**Instructions for the task**
Update the lines below by changing every "icon" to "button" and keeping everything else the same. Leave the pictures out of your answer.
--- START OF Provided material ---
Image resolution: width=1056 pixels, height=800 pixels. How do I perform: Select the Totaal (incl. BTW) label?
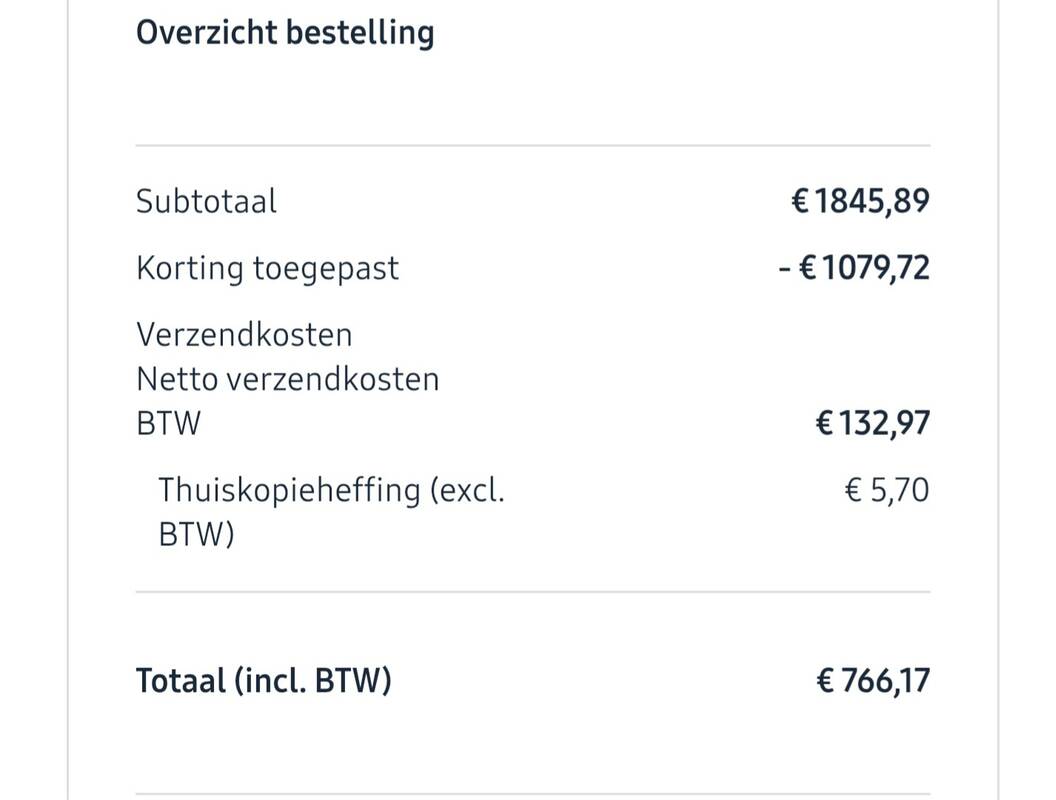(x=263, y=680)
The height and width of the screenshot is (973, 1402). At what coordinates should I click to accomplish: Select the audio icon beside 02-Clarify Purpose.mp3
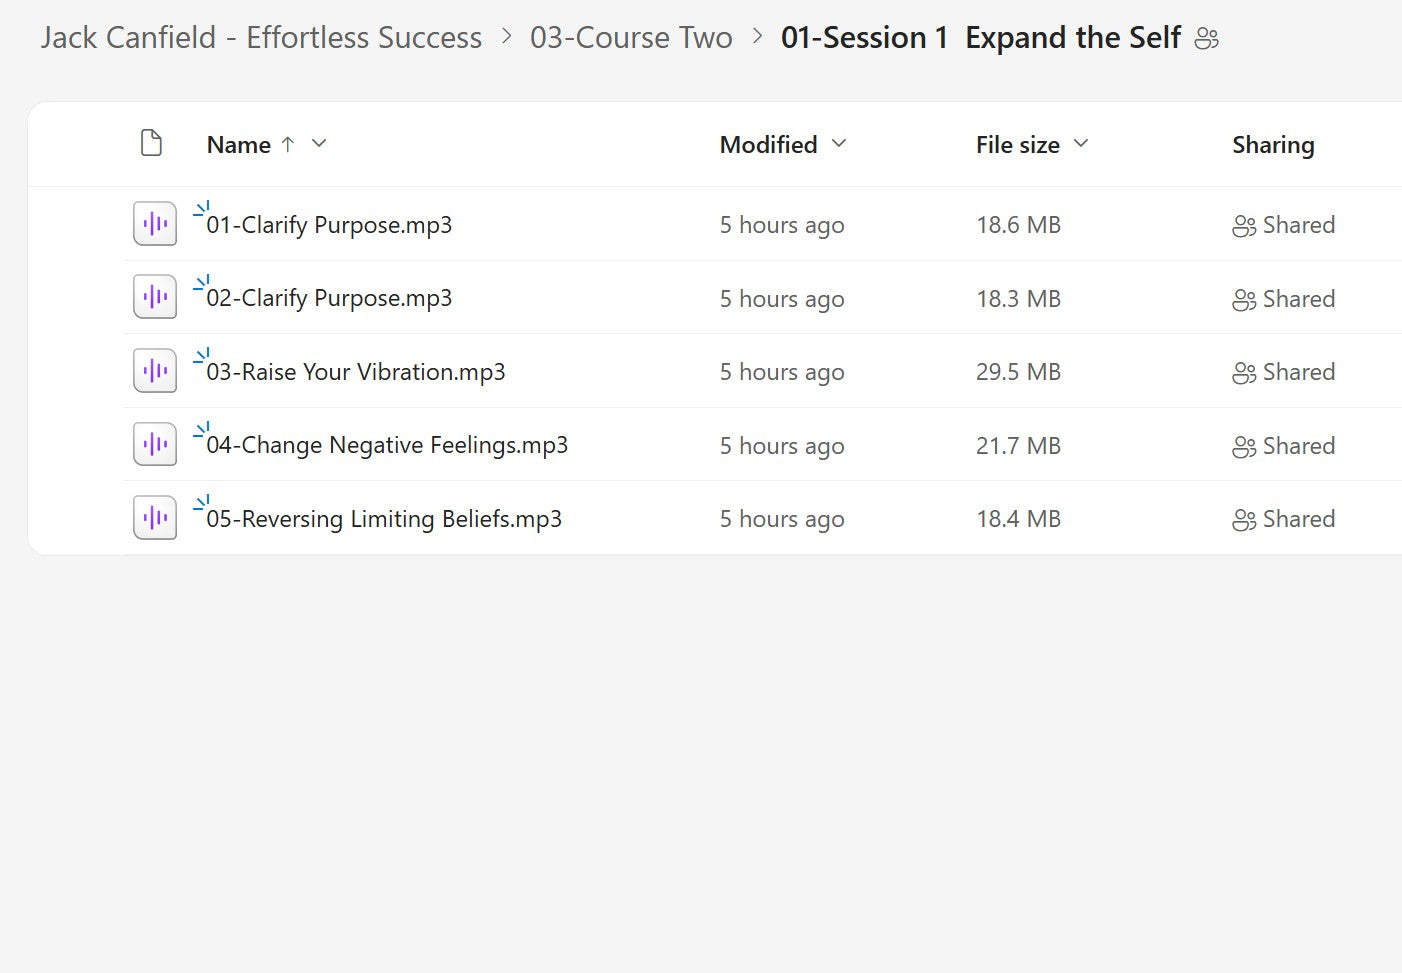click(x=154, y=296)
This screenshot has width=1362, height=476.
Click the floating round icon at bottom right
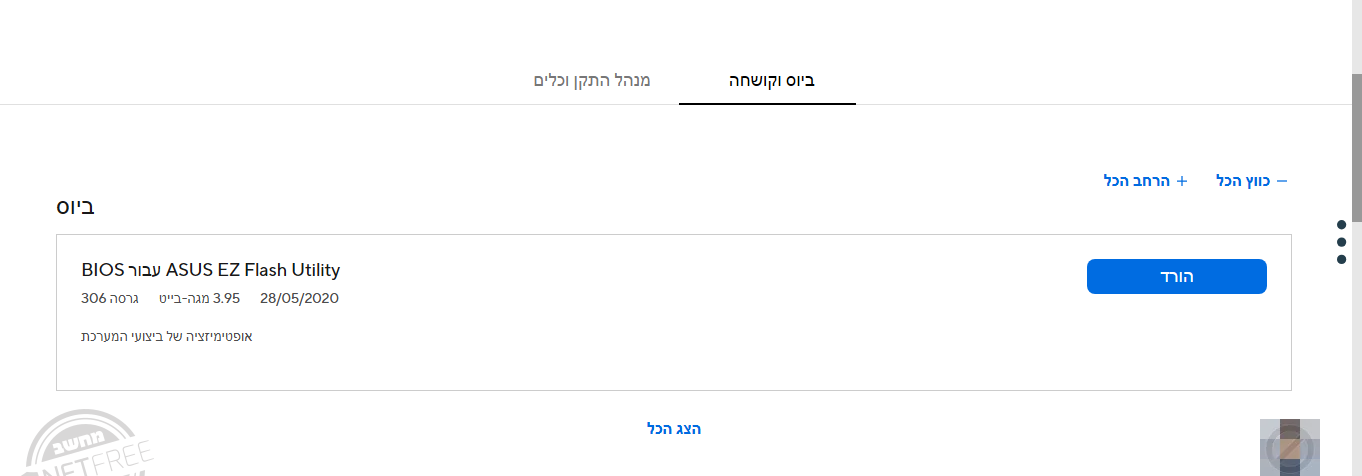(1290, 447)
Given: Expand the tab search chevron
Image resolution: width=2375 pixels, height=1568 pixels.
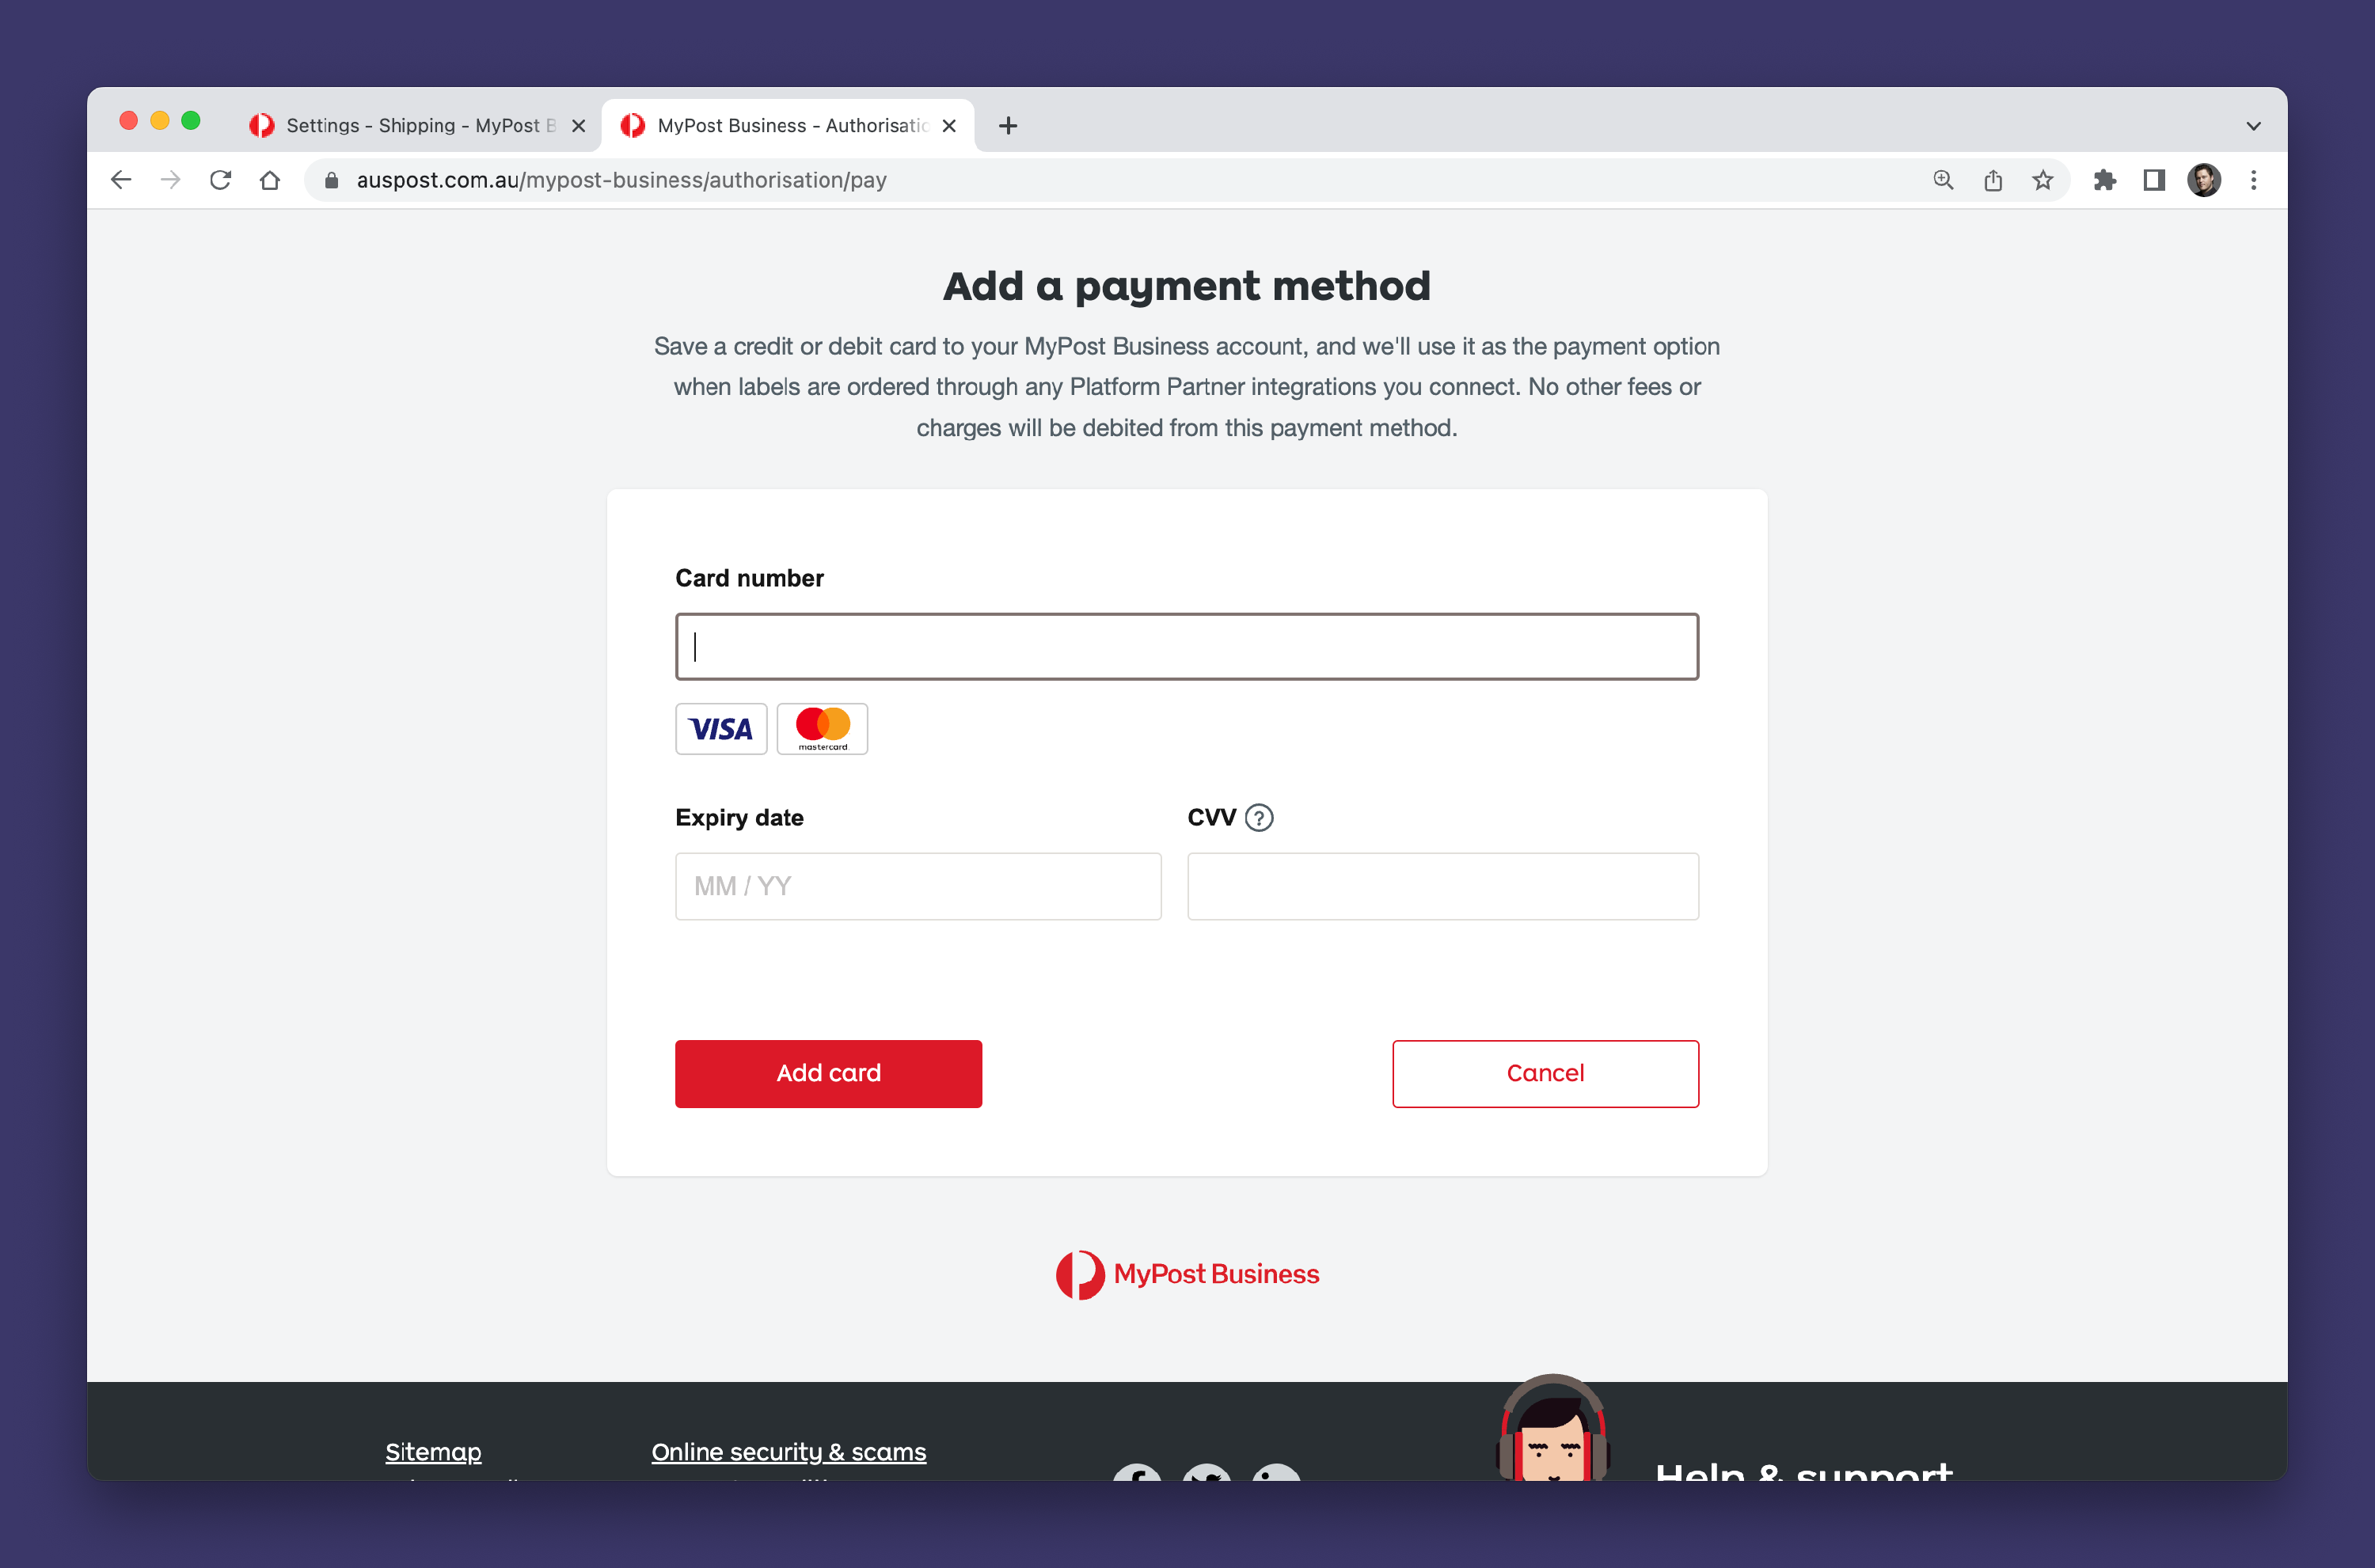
--- END OF Provided material ---
**Answer**
Image resolution: width=1056 pixels, height=800 pixels. How do I perform: Select the Totaal (incl. BTW) label?
(x=263, y=680)
The height and width of the screenshot is (973, 1402). At what coordinates should I click to accomplish: Select the audio button beside 02-Clarify Purpose.mp3
click(x=154, y=296)
This screenshot has width=1362, height=476.
Click the floating round button at bottom right
(1290, 447)
Given: Expand the tab search chevron
Image resolution: width=2375 pixels, height=1568 pixels.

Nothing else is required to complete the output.